Quels enseignements pour moi?

Beaucoup de choses sont à tempérer car on sent bien que la cible est clairement un couple avec enfants, bien établi dans sa vie professionnelle et générant des revenus plus que confortables (mais ayant des difficultés à gérer son budget, donc sa vie). De plus, le livre date un peu. Ce n’est pas dramatique car l’auteur parle bien de la société dans laquelle on vit actuellement (et ce qu’il décrit est finalement accentué avec la crise) mais la monnaie décrite en Francs rend la lecture anachronique.

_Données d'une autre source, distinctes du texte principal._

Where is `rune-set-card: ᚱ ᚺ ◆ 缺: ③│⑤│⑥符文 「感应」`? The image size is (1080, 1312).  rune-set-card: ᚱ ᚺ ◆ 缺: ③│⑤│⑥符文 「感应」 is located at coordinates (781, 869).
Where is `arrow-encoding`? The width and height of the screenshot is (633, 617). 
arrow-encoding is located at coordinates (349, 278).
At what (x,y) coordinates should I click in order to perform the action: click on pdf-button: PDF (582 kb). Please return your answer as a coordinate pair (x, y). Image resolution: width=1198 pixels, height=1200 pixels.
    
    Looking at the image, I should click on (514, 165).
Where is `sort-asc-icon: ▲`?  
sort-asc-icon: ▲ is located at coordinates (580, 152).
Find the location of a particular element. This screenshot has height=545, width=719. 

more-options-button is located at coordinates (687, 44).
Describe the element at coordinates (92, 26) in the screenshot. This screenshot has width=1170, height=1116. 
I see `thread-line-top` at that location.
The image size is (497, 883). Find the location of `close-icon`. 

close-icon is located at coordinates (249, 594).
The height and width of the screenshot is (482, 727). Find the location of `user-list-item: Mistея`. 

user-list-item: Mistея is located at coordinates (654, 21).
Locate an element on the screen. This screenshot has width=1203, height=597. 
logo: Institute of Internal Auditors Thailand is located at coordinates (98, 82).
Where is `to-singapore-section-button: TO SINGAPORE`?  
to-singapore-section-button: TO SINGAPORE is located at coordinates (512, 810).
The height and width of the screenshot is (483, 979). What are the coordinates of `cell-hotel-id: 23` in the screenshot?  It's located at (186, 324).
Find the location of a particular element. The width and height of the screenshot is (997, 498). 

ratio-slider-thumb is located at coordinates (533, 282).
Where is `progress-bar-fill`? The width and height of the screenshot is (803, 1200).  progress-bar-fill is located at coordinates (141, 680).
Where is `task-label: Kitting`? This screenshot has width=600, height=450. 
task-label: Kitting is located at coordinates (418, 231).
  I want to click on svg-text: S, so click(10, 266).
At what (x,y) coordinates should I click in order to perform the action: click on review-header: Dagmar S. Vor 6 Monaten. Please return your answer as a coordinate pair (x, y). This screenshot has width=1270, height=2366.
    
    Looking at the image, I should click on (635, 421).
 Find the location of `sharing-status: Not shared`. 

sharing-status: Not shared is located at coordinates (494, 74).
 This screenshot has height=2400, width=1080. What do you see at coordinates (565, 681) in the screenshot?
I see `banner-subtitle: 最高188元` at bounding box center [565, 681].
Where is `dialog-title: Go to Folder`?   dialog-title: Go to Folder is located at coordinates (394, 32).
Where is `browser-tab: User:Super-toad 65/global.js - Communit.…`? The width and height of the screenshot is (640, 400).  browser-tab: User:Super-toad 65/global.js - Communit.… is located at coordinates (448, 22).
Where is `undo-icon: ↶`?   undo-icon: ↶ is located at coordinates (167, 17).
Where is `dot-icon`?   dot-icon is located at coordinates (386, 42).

En dépit d’une lecture parfois en doublon avec mes « acquis », j’en retire les points suivants dont je souhaite m’appliquer les préceptes:

  • Poursuivre dans la voie qu’un job n’est qu’un revenu. Je préfère en outre maximiser mon temps et gagner de l’argent par mes actions, pas simplement par le don de mon temps. J’applique la règle n°1 à la lettre…
  • Payer comptant pour prendre pleinement conscience de la valeur de l’argent et bannir les DAB à la demande. Sortir des billets à la demande bride cette prise de conscience: vive la budgétisation et les enveloppes hebdomadaires!
  • Poursuivre mon développement d’une vie au fil de mes envies et donc de ne pas m’asservir à un travail régulier « jusqu’à ce que ». Cela va dans le sens d’une vie fluide, ponctuée de phases de labeur (et de gains) et de mini-retraites (je reviendrai sur ce concept qui me tient à coeur).
  • La dimension de la mort est secondaire (je trouve d’ailleurs l’auteur trop péremptoire dans une espérance de vie standardisée à 80 ans), en revanche, il est important de se prémunir contre l’invalidité.
  • Vivre selon son niveau de vie n’est pas avancer dans la vie avec le pied sur la pédale de frein mais au contraire ne pas entrer dans le cercle vicieux du « toujours plus » (si certains connaissent le concept de « rat-race », ce sera plus parlant).
  • On n’hypothèque pas sa vie comme sa maison: profiter de la vie, donc de son argent, se fait maintenant, pas demain, pas toujours plus tard.
  • Ce concept de non transmission de son patrimoine est le moins évident à appréhender. En me projetant, je préférerais effectivement sans doute que mes parents me donnent de l’argent aujourd’hui pour investir (et c’est là la nuance: on parle d’investissement, pas de consommation!!) plutôt que « d’attendre » leur mort pour en bénéficier (alors que je serai moi-même âgé si les espérances de vie « normales » sont respectées).

_

Conclusion:

Le livre « Dépensez tout, vivez heureux » n’est pas un ouvrage majeur. Et encore moins dans le domaine dans lequel on l’attend: celui du développement personnel (car toute la seconde partie est dédiée à des conseils pratiques sur divers aspects, essentiellement financiers). Chacun des 4 piliers de la pensée décrite peut se retrouver dans d’autres lectures. Le mérite est toutefois d’avoir réuni ces fondements avec des applications plus pratiques. Ce sera sans doute plus facile à digérer pour un lecteur lambda qui n’a pas découvert des classiques comme « Père Riche, Père Pauvre« .

Verdict: j’aurais pu économiser 14,50€ et je ne garderai pas ce livre dans ma bibliothèque (avis aux amateurs qui veulent me le racheter!).